The library collections of the RHS were founded in 1806, beginning with a donation of just five volumes and a desire to create a resource for members to further their knowledge of every aspect of horticulture. In the two centuries that have followed, many unique and valuable items have been entrusted to our care. From rare sixteenth-century herbals to the personal notebooks of plant collectors and garden designers, RHS libraries now hold a range of diverse materials that need to be preserved for future generations of gardeners and historians alike.
This exhibition at the RHS Lindley Library describes how we protect and conserve our collections, exploring some of the challenges we face and the approaches that can be used to overcome them. The displays will look at the different types of material in our library collections and will provide the opportunity to showcase recently conserved items.

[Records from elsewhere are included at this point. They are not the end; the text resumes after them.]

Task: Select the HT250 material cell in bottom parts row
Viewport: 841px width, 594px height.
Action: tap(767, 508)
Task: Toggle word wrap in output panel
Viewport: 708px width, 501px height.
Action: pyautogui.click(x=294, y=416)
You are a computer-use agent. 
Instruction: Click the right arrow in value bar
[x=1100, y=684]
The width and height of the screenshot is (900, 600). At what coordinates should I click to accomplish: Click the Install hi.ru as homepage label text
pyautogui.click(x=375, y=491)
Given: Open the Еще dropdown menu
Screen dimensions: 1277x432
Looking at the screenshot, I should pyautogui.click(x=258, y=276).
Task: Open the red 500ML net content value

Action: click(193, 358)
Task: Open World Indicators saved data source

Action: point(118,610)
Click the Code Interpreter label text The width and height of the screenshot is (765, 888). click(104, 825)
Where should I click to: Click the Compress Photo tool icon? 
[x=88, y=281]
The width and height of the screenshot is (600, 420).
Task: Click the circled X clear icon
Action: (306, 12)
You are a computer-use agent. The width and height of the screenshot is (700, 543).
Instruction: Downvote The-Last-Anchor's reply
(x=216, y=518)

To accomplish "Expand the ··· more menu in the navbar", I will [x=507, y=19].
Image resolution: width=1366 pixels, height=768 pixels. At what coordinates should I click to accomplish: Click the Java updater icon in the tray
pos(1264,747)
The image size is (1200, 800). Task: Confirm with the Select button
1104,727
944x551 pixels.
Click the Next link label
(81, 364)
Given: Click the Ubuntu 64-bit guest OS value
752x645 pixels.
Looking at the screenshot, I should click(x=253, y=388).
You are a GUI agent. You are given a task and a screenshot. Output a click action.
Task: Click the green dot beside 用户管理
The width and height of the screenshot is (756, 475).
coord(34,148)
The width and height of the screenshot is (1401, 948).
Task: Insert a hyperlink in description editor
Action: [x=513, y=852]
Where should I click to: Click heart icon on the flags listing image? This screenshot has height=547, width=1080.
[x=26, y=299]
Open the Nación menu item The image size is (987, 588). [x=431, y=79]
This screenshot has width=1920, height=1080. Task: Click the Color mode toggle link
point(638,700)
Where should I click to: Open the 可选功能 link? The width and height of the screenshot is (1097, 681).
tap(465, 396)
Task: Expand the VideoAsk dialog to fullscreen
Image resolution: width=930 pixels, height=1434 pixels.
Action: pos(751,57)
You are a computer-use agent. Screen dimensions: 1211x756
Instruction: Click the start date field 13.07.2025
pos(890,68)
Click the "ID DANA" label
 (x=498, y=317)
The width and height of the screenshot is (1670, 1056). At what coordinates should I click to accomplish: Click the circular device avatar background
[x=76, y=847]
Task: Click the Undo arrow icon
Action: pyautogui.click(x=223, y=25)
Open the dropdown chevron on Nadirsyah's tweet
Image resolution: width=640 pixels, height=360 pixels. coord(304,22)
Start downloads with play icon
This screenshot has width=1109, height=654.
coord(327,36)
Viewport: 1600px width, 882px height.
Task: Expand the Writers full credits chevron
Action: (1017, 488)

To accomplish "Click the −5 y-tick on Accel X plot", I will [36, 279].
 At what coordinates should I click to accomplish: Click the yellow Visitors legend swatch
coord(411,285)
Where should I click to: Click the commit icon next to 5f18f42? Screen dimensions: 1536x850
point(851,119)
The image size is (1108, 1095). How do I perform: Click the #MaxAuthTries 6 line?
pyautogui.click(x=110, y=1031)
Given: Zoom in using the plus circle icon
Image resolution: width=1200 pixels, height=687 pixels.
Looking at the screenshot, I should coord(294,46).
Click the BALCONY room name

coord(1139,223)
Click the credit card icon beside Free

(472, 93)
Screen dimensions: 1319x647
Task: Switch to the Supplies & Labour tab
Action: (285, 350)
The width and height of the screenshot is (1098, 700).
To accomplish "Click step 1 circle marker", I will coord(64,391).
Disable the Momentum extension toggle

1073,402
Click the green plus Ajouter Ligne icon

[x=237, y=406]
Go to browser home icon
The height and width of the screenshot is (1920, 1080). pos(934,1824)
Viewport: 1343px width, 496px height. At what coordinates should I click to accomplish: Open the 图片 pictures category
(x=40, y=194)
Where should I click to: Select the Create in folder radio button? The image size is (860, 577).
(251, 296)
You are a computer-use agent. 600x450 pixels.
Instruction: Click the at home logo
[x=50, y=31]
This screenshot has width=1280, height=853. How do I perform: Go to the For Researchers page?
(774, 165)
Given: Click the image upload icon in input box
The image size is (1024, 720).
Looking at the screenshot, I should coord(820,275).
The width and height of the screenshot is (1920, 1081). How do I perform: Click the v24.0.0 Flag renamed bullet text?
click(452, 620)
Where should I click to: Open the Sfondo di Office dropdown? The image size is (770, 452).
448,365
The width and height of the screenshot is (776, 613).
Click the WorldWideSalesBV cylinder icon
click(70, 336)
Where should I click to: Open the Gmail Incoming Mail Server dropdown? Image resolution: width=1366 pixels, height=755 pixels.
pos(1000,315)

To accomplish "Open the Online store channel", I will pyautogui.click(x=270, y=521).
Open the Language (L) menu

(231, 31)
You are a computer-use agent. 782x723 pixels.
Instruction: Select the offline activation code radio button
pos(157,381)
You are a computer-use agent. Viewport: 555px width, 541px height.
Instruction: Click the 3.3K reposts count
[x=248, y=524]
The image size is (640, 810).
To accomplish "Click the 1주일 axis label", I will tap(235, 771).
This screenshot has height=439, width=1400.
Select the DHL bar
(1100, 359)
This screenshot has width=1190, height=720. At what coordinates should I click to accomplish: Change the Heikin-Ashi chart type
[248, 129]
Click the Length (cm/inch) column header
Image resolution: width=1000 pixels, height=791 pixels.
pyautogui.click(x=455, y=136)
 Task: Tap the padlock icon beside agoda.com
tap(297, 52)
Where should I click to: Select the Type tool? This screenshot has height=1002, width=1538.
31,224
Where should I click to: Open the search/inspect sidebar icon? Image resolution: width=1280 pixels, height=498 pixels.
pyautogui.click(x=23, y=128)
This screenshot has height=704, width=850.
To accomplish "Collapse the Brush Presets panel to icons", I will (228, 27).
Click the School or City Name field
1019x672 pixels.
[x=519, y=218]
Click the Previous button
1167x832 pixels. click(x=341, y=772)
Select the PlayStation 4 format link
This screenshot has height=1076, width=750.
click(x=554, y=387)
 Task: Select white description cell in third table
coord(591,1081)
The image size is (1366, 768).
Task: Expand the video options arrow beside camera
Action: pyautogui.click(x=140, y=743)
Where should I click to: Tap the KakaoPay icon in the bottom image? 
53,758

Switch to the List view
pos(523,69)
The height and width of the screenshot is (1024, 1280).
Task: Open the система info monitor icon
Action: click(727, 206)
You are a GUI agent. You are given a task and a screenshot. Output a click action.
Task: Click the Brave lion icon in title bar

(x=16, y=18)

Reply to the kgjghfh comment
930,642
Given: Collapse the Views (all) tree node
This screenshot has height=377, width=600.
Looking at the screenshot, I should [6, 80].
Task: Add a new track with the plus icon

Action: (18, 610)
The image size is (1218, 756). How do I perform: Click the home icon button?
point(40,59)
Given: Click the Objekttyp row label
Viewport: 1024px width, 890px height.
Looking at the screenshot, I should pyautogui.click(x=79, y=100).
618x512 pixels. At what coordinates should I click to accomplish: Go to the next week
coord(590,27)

In 2016 the library began a campaign to raise funds to continue essential conservation work on a selection of manuscripts, journals and correspondence authored by and belonging to 19th
century plant collectors under the sponsorship of the Royal Horticultural Society. A fantastic response from the public has enabled the completion of the work and we are delighted in this exhibition to be able to show the newly conserved letters of the 19th
century plant collector Karl Theodore Hartweg who travelled across Mexico and South America collecting specimens and seeds to return to the society for research and propagation. The display will also feature items from the Special Collections that we will be conserving as part of our ongoing work to protect the treasures of the RHS Lindley Library.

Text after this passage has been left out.